• [Exercises to complete]
1. In the tutorial on reparametrizing the hydrophobic interaction, what distance threshold is set in place of the default, and what is that default?
2. Please continue the tutorial on reparametrizing the hydrophobic interaction, picking up after its last sentence.

• [Document extract]

┄┄┄┄┄┄┄┄┄┄

You can list all the available interactions as follow:

In [None]:
plf.Fingerprint.list_available(show_hidden=True)

In this example, we'll reparametrize the hydrophobic interaction with a shorter distance. To know which parameters are available for interactions, see the [prolif.interactions](../source/modules/interaction-fingerprint.html#detecting-interactions-between-residues-prolif-interactions-interactions) module.

Let's start with a test case: with the default parameters, Y109 is interacting with our ligand in 4 different occasions.

In [None]:
fp = plf.Fingerprint()
hydrophobic_interactions = fp.hydrophobic(lmol["LIG1.G"], pmol["TYR109.A"])
len(list(hydrophobic_interactions))

Now we'll simply change the distance threshold to `4.0` instead of the default `4.5`.

In [None]:
fp = plf.Fingerprint(parameters={"Hydrophobic": {"distance": 4.0}})
hydrophobic_interactions = fp.hydrophobic(lmol["LIG1.G"], pmol["TYR109.A"])
len(list(hydrophobic_interactions))

You can then use `fp.run` and other methods as usual.

┄┄┄┄┄┄┄┄┄┄

• [Dataset section]
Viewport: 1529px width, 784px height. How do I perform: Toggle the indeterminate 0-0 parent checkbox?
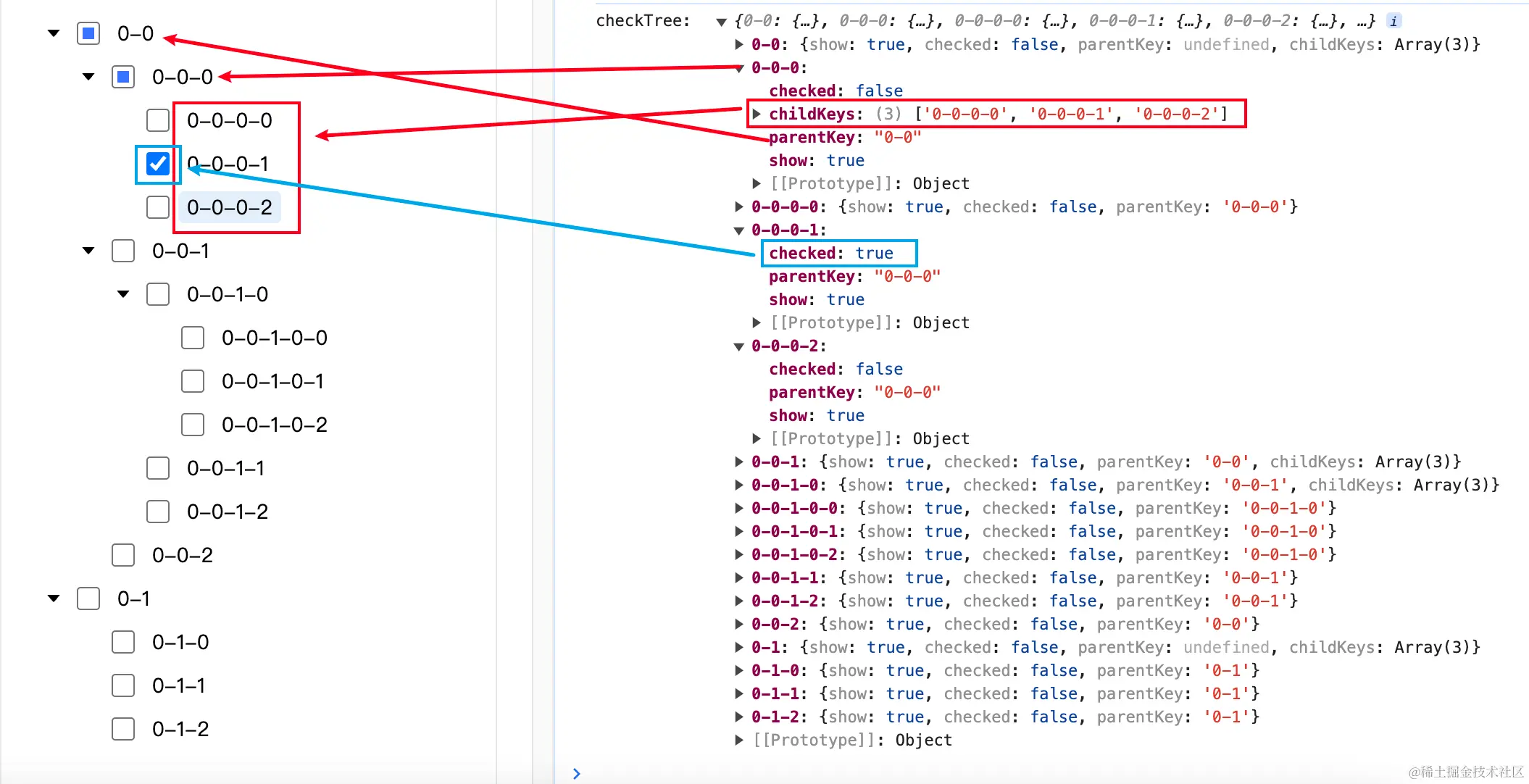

┄┄┄┄┄┄┄┄┄┄

• [Answers for the exercise]
1. The threshold is set to 4.0 in place of the default 4.5.

2.
### Repurposing an existing interaction

In case you want to reuse an existing class for a different type of interaction, the easiest way is to 
define an interaction class that inherits one of the classes listed in the `prolif.interactions` module, and just update its `__init__` method with the appropriate parameters:

In [None]:
class ShorterHydrophobic(plf.interactions.Hydrophobic):
    def __init__(self, distance=4.0):
        super().__init__(distance=distance)


fp = plf.Fingerprint(["Hydrophobic", "ShorterHydrophobic"])
hydrophobic_interactions = fp.hydrophobic(lmol["LIG1.G"], pmol["TYR109.A"])
print(len(list(hydrophobic_interactions)))  # 4
shorterhydrophobic_interactions = fp.shorterhydrophobic(
    lmol["LIG1.G"], pmol["TYR109.A"]
)
print(len(list(shorterhydrophobic_interactions)))  # 0

## Writing your own interaction

Before you dive into this section, make sure that there isn't already an interaction that could just be **repurposed** to do what you want!

For this, the best is to check the section of the documentation corresponding to the `prolif.interactions` module. There are some generic interactions, like the `Distance` class, if you just need to define two chemical moieties within a certain distance. Both the Hydrophobic, Ionic, and Metallic interactions inherit from this class!
In most cases, defining an interaction only based on a distance is not enough and requires one or two angles constraints as well. For this purpose, the `SingleAngle` and `DoubleAngle` interactions can be used.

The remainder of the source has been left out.